Experience: 5+ years
Strong experience in DevOps or Site Reliability Engineering (SRE) roles.
Strong knowledge of Docker, Kubernetes, Terraform, and CI/CD pipelines.
Hands-on experience with AWS, Azure, or other cloud platforms.
Familiarity with GPU infrastructure and ML workloads is a plus.
Good understanding of monitoring and logging systems (Prometheus, Grafana).
Ability to collaborate with ML teams for optimized inference and deployment.
Strong troubleshooting and problem-solving skills in high-scale environments.
Knowledge of infrastructure security best practices, cost optimization, and performance tuning.
Exposure to vector databases and AI/ML deployment pipelines is highly desirable.

Responsibilities:

Maintain and manage Kubernetes clusters, AWS/Azure environments, and GPU infrastructure for high-performance workloads.
Design and implement CI/CD pipelines for seamless deployments and faster release cycles.
Set up and maintain monitoring and logging systems using Prometheus and Grafana to ensure system health and reliability.
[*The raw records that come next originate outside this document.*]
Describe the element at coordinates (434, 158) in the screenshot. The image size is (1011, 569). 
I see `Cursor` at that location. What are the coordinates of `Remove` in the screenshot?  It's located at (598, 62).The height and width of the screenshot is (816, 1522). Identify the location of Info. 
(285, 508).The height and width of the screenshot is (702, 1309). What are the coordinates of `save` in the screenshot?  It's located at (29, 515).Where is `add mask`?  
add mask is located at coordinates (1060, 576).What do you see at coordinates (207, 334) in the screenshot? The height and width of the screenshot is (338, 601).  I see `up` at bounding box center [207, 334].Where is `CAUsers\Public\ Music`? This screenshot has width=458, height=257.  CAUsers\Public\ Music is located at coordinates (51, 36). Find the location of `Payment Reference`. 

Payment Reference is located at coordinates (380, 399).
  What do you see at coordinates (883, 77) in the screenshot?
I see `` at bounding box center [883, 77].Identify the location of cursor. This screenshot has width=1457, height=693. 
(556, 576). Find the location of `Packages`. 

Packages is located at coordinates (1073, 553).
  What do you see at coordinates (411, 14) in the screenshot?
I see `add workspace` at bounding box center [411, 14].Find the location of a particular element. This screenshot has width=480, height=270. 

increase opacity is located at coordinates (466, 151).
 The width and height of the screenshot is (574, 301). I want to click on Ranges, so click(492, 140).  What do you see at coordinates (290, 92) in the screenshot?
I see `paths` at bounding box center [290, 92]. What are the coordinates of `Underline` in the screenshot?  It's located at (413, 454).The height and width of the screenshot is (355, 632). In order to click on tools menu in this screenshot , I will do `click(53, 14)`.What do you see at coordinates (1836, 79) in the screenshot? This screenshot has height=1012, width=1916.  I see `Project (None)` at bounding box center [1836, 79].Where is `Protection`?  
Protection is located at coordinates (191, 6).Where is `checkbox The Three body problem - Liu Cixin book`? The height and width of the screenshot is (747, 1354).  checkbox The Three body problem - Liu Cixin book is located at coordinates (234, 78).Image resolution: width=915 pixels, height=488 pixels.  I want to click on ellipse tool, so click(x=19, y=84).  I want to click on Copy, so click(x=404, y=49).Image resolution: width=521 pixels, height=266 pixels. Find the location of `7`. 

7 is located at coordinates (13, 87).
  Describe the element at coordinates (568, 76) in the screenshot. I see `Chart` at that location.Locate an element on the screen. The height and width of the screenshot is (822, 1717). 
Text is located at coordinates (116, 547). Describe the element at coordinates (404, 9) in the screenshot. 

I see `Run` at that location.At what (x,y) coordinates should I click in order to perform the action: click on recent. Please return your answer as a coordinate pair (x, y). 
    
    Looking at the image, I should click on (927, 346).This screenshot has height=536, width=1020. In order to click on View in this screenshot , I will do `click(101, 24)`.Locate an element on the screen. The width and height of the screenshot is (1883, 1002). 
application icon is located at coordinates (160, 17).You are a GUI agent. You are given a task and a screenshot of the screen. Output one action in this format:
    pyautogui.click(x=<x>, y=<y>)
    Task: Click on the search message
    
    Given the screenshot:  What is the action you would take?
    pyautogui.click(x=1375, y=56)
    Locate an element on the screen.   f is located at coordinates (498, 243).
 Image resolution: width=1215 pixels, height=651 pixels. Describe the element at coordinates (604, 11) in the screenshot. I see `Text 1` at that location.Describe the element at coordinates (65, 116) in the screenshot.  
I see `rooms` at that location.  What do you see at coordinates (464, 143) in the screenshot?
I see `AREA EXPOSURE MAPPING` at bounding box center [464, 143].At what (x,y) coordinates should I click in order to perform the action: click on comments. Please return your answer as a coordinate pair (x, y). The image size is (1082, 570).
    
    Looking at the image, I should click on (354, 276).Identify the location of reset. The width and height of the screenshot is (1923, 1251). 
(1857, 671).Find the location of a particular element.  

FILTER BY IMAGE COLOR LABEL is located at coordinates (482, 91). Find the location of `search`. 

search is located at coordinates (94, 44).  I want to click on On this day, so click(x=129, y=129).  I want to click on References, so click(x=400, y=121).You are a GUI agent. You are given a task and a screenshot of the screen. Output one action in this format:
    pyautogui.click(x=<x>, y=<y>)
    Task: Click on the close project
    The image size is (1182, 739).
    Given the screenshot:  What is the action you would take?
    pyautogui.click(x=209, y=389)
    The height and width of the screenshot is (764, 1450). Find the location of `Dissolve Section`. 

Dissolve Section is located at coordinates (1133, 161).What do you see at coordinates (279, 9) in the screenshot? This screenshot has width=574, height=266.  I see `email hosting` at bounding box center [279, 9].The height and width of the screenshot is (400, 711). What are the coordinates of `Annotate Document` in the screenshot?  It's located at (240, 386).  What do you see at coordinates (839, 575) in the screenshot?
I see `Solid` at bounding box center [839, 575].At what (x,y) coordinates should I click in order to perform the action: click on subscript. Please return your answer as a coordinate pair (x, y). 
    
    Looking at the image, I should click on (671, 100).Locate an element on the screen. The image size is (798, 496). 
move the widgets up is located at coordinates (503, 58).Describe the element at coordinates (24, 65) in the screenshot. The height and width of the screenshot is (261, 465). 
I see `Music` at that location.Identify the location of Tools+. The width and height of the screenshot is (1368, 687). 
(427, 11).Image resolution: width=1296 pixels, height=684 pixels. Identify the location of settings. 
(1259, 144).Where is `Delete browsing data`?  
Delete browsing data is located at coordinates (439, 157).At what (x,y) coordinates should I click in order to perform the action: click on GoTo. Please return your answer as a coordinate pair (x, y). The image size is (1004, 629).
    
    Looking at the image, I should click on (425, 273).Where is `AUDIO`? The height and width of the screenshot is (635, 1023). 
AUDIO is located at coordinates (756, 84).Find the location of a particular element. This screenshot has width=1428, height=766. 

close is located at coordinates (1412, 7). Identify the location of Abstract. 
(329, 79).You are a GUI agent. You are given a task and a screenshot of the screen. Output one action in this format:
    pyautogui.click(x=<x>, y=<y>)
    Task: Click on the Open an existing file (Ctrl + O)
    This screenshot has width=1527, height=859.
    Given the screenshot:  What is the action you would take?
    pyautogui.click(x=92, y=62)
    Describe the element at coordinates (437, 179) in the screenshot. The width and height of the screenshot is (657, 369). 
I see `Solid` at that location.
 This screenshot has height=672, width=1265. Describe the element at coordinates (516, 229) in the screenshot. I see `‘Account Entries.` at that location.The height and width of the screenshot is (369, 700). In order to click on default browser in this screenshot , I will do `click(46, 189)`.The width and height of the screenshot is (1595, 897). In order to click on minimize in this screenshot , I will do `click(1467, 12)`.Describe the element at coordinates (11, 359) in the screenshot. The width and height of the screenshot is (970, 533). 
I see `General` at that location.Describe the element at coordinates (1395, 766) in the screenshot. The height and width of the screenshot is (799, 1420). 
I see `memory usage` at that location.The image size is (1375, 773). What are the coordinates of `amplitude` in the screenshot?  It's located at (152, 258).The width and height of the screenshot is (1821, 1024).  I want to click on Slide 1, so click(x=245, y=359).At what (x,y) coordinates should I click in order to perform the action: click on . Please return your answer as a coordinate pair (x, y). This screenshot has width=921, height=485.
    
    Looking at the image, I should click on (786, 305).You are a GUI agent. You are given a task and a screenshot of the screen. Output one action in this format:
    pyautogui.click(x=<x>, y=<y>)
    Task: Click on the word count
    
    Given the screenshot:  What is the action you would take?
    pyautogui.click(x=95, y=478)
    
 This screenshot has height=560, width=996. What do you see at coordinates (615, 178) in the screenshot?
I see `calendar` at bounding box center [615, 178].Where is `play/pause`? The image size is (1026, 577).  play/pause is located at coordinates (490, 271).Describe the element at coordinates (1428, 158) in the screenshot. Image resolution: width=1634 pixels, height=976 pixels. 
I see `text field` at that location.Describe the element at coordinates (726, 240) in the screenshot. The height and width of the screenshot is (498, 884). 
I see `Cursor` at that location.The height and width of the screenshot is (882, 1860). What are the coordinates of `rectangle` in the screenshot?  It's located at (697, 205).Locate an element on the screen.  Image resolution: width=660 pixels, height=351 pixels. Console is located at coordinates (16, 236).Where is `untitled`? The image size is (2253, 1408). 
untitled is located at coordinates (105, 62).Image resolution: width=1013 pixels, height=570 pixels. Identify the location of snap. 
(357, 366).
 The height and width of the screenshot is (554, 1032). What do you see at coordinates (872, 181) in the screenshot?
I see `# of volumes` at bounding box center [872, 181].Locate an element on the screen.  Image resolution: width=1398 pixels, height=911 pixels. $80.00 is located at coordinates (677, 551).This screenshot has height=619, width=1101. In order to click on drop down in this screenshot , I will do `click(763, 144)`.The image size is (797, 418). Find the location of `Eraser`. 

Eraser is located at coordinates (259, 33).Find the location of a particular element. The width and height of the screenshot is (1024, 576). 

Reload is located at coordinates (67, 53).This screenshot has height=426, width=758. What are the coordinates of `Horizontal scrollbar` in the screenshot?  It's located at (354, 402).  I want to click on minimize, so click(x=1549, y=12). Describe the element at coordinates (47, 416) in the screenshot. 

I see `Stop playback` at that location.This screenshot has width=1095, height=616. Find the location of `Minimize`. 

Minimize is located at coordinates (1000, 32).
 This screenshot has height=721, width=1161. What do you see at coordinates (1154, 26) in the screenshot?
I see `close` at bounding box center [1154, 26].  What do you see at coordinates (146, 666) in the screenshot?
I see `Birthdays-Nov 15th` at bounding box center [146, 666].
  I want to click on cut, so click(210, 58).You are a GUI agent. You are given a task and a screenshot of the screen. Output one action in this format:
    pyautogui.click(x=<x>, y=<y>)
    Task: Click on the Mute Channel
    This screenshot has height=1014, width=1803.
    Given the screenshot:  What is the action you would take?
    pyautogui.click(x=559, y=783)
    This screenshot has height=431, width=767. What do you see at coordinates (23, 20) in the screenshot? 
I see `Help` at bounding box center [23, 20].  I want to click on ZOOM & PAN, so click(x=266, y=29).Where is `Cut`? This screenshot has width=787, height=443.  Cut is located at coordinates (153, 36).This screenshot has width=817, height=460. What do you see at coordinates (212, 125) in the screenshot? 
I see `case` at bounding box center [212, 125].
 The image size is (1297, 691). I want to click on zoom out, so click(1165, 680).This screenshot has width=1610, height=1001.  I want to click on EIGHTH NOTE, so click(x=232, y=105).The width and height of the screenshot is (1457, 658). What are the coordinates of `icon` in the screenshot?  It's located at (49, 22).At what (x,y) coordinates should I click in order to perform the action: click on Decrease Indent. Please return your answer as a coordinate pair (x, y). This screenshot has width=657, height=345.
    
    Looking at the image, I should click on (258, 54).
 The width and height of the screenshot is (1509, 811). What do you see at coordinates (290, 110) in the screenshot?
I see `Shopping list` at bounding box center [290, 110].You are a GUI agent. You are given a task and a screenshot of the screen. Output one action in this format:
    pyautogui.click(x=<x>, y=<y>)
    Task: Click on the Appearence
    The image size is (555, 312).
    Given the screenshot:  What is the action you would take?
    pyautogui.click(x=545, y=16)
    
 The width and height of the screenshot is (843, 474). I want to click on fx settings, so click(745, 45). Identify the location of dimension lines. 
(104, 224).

Support vector database scaling and model deployment for AI/ML workloads.
Collaborate with ML engineering teams to optimize inference performance and resource utilization.
Ensure high availability, security, and scalability of infrastructure across multiple environments.
Automate infrastructure provisioning and configuration using Terraform and other IaC tools.
Troubleshoot production issues and implement proactive measures to prevent downtime.
Continuously improve deployment processes and infrastructure reliability through automation and best practices.
Participate in architecture reviews, capacity planning, and disaster recovery strategies.
Drive cost optimization initiatives for cloud resources and GPU utilization.
Stay updated with emerging technologies in cloud-native, AI infrastructure, and DevOps automation.